Currently in her 11th year as a schoolteacher, Sheridan becomes the first female South Australian to be appointed to a Cricket Australia umpiring panel, a remarkable achievement born of hard work, determination and a genuine love for the game of cricket.

Sheridan took up umpiring in 2015 to stay involved after bringing her Premier Cricket career as a wicketkeeper and opening bat to an end. Since then, she has built a list of achievements longer than a full day in the field at the height of summer; including being the first female to umpire Men’s First Grade, the first female to umpire a Premier Cricket Final and one half of the the first female duo to umpire a professional match in Australia, a WBBL clash at Adelaide Oval between the Adelaide Strikers and Melbourne Stars.

That game, played on December 23, 2018, began with Sheridan and NSW umpire Claire Polosak walking to the middle to commence proceedings, a ground-breaking moment that cricket had never seen in its storied and lengthy history. Sheridan recalls the occasion with pride, pointing to the chance to umpire with Polosak as an exciting opportunity.
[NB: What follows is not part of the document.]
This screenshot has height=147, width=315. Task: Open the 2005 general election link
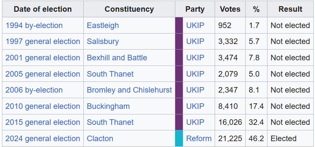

“It was great because at the time, Claire was kind of way ahead of everyone, so she set an aspirational goal for me. I wanted to achieve some of the things that she had. It was the first time I had umpired with her, I knew her just a little bit before that, and since then we have umpired together quite a lot. She is wonderful to learn from.”

The firsts didn’t end there for Sheridan, as she and fellow South Australian umpire Mary Waldron joined together in 2019 to umpire a Premier Cricket fixture between Tea Tree Gully and Northern Districts, becoming the first female umpiring team in a first-grade contest. The moment was made even more special due to a strong friendship between Sheridan and Waldron, a remarkable person in her own right who has also played international football and cricket for her home nation of Ireland.

“Mary is one of my best mates. Being able to get out there with her was absolutely fantastic. Travis Head was playing in that game too, which made it extra cool. It all went really smoothly; we had a great day for it, and everyone was super respectful, which makes it a lot easier. They don’t treat us any differently.”

Despite being just Sheridan’s fifth season as an umpire, 2019 brought another incredible experience when she was asked to head to Scotland as part of an all-female umpiring team for the Women’s T20 World Cup Qualifying Tournament.

“That was awesome. That is where I made my international debut. I was lucky enough to debut with Claire, which wasn’t supposed to happen. A game got washed out and the next game I was rostered with Claire, so I made my international debut with her.”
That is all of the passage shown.